Coffin-Lowry syndrome (CLS) is a rare genetic disorder characterized by intellectual disability. To date, there is no preventive or curative treatment for this syndrome. CLS is caused by mutations in the Rsk2 gene, which encodes the RSK2 protein kinase. RSK2 acts at the end of the ERK/MAPK signaling pathway and also regulates this pathway via negative feedback. In our team, we have begun to characterize the role of RSK2 in brain development during the postnatal period. Using a mouse model of SCL (Rsk2-KO mice), we have demonstrated transient secondary microcephaly, appearing as early as 14 days of age (P14), associated with cellular defects in hippocampal and cerebellar development.
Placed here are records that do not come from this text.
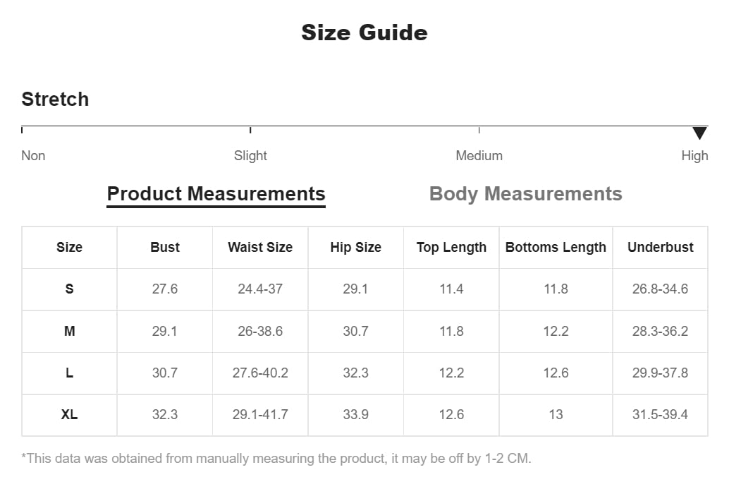
Task: Click the XL underbust value 31.5-39.4
Action: point(660,415)
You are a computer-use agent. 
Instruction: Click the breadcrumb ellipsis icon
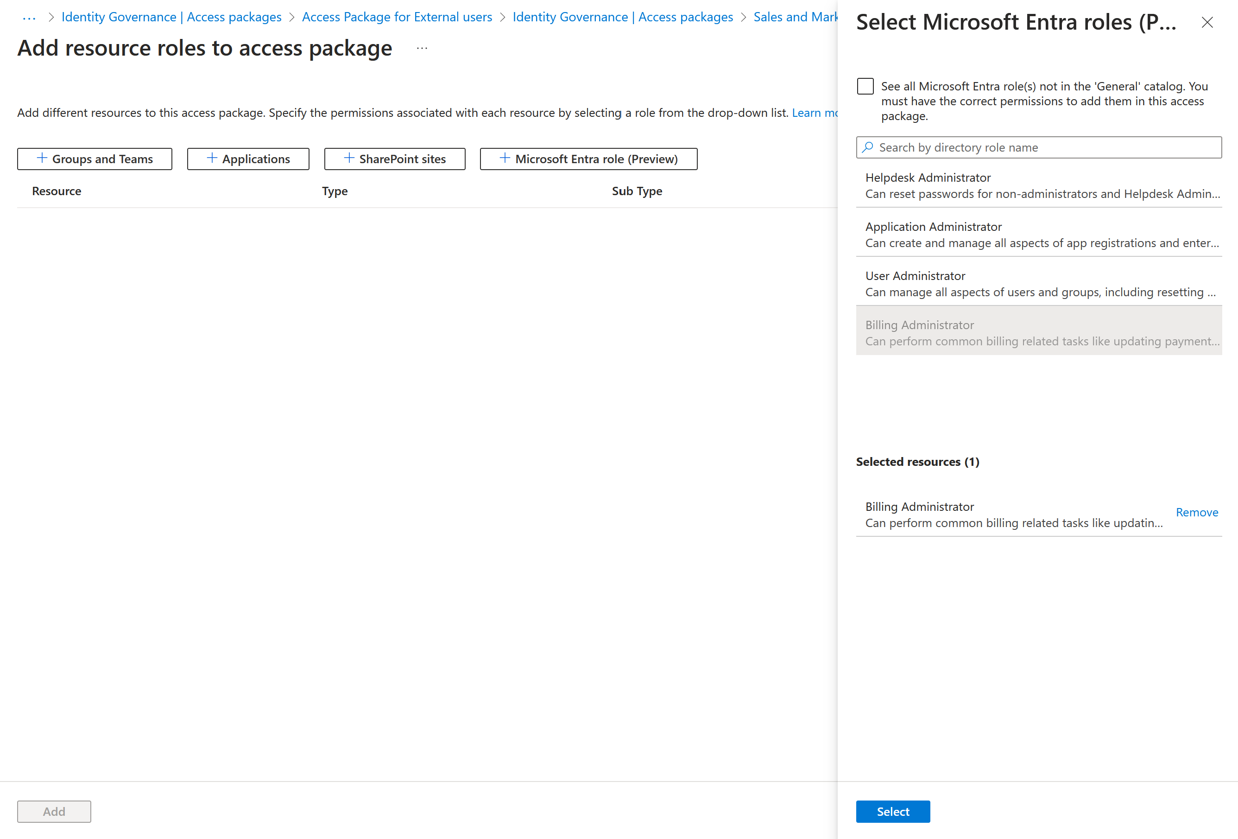point(27,17)
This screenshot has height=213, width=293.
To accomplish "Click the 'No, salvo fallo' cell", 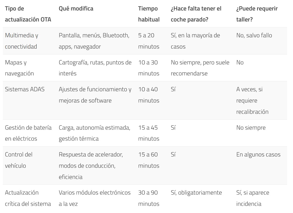I will 254,35.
We also identified a transient delay in sensorimotor development and cognitive alterations. Our results also revealed that the absence of RSK2 leads to over-activation of the ERK/MAPK pathway as early as P14. Thus, the absence of RSK2 alters the timing of certain developmental processes, which could explain the delayed brain development and associated cognitive deficits. In this project, we will deepen the identification of altered cellular and molecular mechanisms in the hippocampus and cerebellum in mouse CLS model during the postnatal period. From a translational point of view, we will develop and study cerebral organoid models carrying specific mutations of Rsk2 (non-sense and false sense mutations) and which in patients, lead to an alteration of the kinase activity of RSK2, or the loss of RSK2. This approach will allow us to determine the cellular and molecular alterations related to these types of mutations, which take place during brain development. Finally, in the CLS mouse model, we will assess, for the first time, a therapeutic approach administered as early as possible in the postnatal period, to rescue ERK over-activation. Based on the literature on therapeutic strategies used in RASopathies, we will use inhibitors known to down-regulate P-ERK during the early postnatal period. As a complementary therapeutic strategy, we will also assess whether the exposure of CLS mouse model to enriched environmental conditions, allow to correct the development and function of the hippocampus and cerebellum and, consequently, to prevent or to compensate for the emergence of sensory-motor, behavioral and cognitive deficits. In parallel, we will evaluate the translational potential of our pharmaceutical approach using our organoid models.